Up at the end where the race begins, most of the animals have to coaxed and cajoled into stepping into the mud and into the bamboo frames. Some protest mildly but cave in. Quite a few others demonstrate their unwillingness in a decisive manner. It takes the combined efforts of several men to hold them in position. Not that they succeed every time; more than a few bulls canter through and escape, minus a jockey.
Down they come, the hooves splashing through the ankle-deep mud. Up spatters the mud, anointing those who keep a discretionary distance with a few drops, but liberally bathing all those who venture too close to the makeshift plank rails. Not all the bulls take kindly to this form of weekend entertainment. Taking umbrage, they crash through the flimsy barrier and charge up, intent on home. The watching crowd scatters with lightning speed and more than one takes a roll in the mud.
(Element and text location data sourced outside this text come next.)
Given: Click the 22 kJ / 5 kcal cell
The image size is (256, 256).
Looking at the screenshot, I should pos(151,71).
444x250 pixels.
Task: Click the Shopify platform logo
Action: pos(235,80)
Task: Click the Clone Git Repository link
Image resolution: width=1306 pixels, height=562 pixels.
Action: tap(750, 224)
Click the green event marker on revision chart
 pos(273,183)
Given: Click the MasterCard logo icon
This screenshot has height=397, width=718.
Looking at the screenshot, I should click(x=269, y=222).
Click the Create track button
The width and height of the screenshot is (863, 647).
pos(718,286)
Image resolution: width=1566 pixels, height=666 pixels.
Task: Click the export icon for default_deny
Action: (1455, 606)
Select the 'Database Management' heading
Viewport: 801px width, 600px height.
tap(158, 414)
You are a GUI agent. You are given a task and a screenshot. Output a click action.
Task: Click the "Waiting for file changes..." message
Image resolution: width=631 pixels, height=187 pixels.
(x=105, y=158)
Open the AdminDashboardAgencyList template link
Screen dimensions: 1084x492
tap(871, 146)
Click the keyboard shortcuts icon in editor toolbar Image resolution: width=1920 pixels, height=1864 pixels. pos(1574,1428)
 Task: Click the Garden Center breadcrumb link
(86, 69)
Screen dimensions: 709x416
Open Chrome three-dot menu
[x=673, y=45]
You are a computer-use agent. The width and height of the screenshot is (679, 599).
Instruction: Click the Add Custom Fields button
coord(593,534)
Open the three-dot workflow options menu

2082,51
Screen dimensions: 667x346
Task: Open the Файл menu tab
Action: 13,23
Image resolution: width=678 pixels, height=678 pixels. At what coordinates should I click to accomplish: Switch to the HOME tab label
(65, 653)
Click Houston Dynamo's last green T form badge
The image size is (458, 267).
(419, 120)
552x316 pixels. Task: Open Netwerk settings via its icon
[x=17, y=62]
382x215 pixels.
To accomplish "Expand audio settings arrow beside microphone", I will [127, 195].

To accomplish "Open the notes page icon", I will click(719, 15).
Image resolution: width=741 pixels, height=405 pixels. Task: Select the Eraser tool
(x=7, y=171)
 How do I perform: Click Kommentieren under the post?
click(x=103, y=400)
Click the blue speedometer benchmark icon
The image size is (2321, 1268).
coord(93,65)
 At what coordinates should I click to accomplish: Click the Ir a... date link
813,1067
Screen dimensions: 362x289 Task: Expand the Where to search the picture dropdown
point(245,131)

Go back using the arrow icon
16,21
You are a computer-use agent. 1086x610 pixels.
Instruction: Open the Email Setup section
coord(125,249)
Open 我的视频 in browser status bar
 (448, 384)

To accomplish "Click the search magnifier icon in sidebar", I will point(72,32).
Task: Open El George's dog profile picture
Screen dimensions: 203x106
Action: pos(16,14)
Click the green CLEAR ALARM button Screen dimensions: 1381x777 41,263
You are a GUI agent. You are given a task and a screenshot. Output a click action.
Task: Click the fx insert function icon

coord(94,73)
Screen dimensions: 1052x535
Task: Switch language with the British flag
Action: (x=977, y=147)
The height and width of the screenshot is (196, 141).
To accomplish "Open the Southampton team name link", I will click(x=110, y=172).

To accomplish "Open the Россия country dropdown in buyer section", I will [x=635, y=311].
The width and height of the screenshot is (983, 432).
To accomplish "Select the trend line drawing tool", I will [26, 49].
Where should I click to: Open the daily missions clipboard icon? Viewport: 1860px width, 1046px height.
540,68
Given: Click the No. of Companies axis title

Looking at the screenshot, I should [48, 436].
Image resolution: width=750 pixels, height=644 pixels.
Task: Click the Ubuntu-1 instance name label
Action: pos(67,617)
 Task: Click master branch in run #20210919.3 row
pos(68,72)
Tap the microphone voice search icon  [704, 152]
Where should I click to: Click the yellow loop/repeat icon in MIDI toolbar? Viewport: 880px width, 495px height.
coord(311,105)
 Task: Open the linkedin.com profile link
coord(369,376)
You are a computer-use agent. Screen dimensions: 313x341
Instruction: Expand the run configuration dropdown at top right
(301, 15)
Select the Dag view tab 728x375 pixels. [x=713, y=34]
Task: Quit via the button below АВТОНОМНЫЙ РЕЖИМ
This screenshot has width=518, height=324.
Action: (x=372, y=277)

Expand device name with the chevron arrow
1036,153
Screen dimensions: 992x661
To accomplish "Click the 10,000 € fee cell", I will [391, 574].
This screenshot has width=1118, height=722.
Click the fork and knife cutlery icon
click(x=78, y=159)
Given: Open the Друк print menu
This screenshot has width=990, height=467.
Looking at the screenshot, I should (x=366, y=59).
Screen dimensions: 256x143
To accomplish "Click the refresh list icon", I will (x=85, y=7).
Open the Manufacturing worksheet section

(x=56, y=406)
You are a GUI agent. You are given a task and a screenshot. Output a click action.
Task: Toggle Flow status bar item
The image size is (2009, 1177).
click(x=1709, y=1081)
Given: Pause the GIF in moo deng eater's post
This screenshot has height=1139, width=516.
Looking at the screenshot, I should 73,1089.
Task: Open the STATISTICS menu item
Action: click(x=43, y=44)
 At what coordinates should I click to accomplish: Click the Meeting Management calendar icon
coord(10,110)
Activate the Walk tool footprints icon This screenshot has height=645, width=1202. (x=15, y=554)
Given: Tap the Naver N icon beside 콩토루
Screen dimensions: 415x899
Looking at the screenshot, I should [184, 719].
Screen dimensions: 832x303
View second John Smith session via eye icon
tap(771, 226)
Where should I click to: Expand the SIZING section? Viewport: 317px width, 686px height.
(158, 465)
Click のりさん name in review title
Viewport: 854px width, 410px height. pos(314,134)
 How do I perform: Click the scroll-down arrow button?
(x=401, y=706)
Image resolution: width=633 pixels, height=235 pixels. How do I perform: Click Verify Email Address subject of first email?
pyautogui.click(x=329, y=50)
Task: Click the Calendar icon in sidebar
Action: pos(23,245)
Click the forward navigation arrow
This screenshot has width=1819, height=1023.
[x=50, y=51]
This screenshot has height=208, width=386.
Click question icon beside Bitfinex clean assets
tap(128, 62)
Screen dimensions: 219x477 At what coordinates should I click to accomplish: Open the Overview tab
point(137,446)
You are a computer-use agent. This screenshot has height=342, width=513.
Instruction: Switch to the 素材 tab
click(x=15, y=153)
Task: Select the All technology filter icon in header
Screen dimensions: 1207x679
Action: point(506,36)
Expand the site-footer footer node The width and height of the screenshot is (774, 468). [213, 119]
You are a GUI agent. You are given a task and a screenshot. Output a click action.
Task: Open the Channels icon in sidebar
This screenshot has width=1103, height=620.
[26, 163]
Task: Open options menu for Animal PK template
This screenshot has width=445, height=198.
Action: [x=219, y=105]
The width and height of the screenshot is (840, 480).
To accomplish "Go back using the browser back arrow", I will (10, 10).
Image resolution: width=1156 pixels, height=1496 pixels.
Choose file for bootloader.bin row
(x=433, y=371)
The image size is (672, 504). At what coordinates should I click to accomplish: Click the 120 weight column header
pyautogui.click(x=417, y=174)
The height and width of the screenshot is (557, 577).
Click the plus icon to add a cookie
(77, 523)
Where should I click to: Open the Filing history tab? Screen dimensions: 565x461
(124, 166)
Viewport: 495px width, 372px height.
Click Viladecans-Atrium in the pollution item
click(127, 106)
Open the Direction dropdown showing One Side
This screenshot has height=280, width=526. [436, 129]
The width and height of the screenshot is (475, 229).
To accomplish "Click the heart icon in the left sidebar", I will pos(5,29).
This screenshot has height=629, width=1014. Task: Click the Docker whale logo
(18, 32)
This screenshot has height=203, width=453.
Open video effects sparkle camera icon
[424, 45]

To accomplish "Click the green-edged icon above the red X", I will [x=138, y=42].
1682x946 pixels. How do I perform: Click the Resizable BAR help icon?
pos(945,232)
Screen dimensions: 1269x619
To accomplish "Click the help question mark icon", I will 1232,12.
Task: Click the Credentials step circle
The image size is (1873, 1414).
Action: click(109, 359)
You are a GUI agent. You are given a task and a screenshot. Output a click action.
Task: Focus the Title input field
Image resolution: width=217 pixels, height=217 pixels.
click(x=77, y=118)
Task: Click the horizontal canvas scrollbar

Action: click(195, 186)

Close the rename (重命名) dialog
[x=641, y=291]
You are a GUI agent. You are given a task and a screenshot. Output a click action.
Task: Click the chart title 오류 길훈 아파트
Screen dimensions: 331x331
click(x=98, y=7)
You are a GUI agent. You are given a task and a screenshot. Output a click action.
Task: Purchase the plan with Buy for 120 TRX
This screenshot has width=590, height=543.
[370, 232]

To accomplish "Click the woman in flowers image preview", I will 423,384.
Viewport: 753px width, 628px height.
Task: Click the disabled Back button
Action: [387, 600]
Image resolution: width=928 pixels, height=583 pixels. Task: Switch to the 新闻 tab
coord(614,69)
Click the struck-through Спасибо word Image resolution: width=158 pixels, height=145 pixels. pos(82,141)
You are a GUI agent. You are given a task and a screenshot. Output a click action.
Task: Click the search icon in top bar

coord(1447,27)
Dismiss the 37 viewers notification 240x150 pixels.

Many of the bull-teams leap through the prescribed course, but rarely do they deign to take their jockey with them. Some of the jockeys manage to cling on almost to the end of the field, while others are left floundering in the mud, gazing at the rapidly disappearing hooves.
Expressions of frustration, resignation and fierce intent race through their faces. But it morphs quickly into laughter, joy and the sheer fun of it all. Yells and cheers greet the ones who make it to the end and laughter and jokes rain down on the hapless ones.
But it is all is taken with good grace. I provided my share of entertainment as I emerged caked in mud from head to toe, grinning helplessly.
It is Martine, that I have to thank for prodding me to go to Pachu Jawi – not that it required much prodding! And it is her that I have to thank for waving her magic wand over a few of my photos.